COMPLETE THE FOLLOWING>
A - Answer these questions using the passage on koalas and marsupial history:
(i) About how long ago did the giant koala go extinct?
(ii) What size was the djarthia?
(iii) Which land mass was in the middle of Gondwana?
B - Extend the passage on koalas and marsupial history beyond its last sentence.

There used to be an even bigger species of koala, which went extinct around 50,000 years ago. It’s called the giant koala, but it actually wasn’t all that much bigger than the koalas alive today, maybe twice its size at the most. It probably looked and acted like modern koalas, it lived in the same places as modern koalas, and it lived at the same time as modern koalas, which have been around for close to a million years. When researchers found this out, they were really surprised because they had assumed modern koalas were smaller descendants of the giant koala. We’re still not sure why the giant koala went extinct while the modern koala is still around.

We don’t know a lot about the koala’s ancestors, for that matter. Koala fossils are rare. So let’s talk for a moment about when marsupials in general developed. An extinct marsupial called the djarthia lived in Australia about 55 million years ago, and although it was only about the size of a mouse, researchers think its descendants spread out across Australia and evolved into everything from kangaroos and koalas to thylacines and Tasmanian devils. Djarthia’s ancestors probably came from South America. But how did they get from South America all the way to Australia?

More than a hundred million years ago, the supercontinent of Gondwana included land masses that later broke up and became what we know as South America, Australia, and Antarctica, as well as Africa and India. Antarctica was in the middle of Gondwana. The oldest known marsupial appears in North America about 65 million years ago, which was part of the other supercontinent on Earth at the same time as Gondwana, called Laurasia. You can easily see how the continents today fit together like puzzle pieces if you look at a map, especially how eastern South America snugs right up against western Africa. But about the time marsupials were spreading out across Laurasia, from North America all the way to China, Laurasia and Gondwana were connected for a while along the northern edge of South America. Animals were able to cross from Laurasia to Gondwana before the two supercontinents split apart again. Marsupials spread from Laurasia and across Gondwana before the continent of Australia separated about 50 million years ago. And little djarthia survived and thrived in Australia while marsupials in other parts of the world were not doing nearly as well. In fact, marsupials did so well in Australia that researchers think that before Australia was fully separated from Gondwana, marsupials actually started spreading back out of Australia and into Gondwana again. There’s even a living marsupial in South America now called the Monito del Monte that is more closely related to the marsupials in Australia than it is to the other marsupials living in South America.

PROVIDED MATERIAL>

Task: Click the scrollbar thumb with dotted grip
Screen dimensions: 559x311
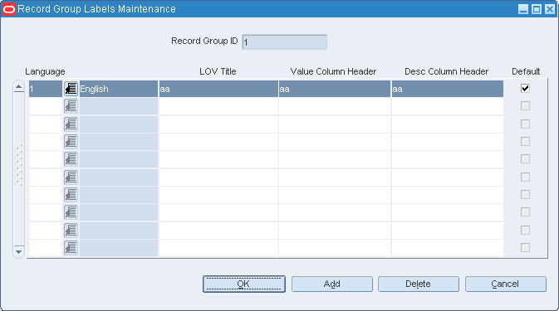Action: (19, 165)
--
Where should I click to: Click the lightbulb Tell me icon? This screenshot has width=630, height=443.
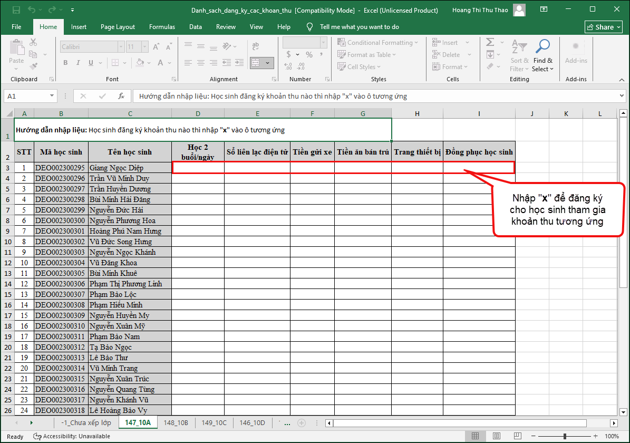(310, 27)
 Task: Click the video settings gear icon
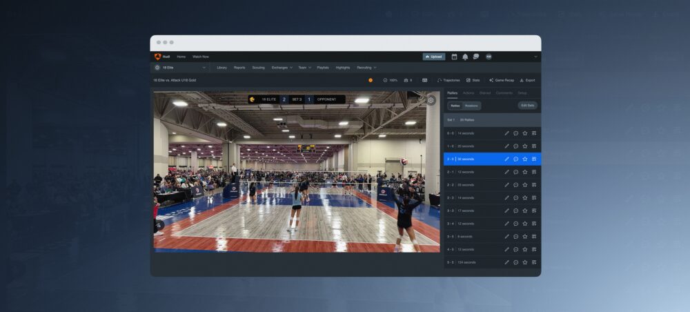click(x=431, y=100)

EXERCISE RESPONSES>
A -
(i) Around 50,000 years ago.
(ii) About the size of a mouse.
(iii) Antarctica.

B -
In fact, let’s talk about the monito del monte for a minute, because it’s so cute my brain might just explode if I don’t tell you about it. Its name means ‘little monkey of the mountain,’ but it’s not a monkey, of course. It only lives in trees in the Andean forests of western Argentina and Chile, and it looks like a rodent at first glance. It’s not a rodent either. It’s brown with a pale belly and little pink feet. It grows to about five inches long at most, or 13 cm, not counting its long tail, which doubles its length. Its tail is furry except for a bare patch underneath, which probably helps it get a better grip on branches as it climbs through the treetops. Its tail is prehensile, at least to some degree. The monito del monte stores fat at the base of the tail for winter, when it retreats to its tree nest of leaves lined with soft moss and hibernates. The female has a fur-lined pouch with four teats. It mostly eats insects along with fruit that grows in the very top of the tree canopy, and as a result it helps spread the seeds of plants like orchids and bromeliads.

We’ve gotten away from koalas, so here’s something else interesting about the koala. Males bellow to attract mates, a sound that is much deeper in pitch than it should be for an animal its size. Researchers have discovered that the koala has an extra pair of vocal folds outside of the larynx. No other mammal is known to have anything like this except for toothed whales, which have special structures outside of the larynx that allow them to generate clicks for echolocation. Female koalas bellow too, but not as loudly as males, and babies, called joeys, squeak.

The koala’s mating call sounds like this. This is seriously the funniest thing I’ve heard in weeks, so even though it’s long, I’m going to play the whole thing. Enjoy!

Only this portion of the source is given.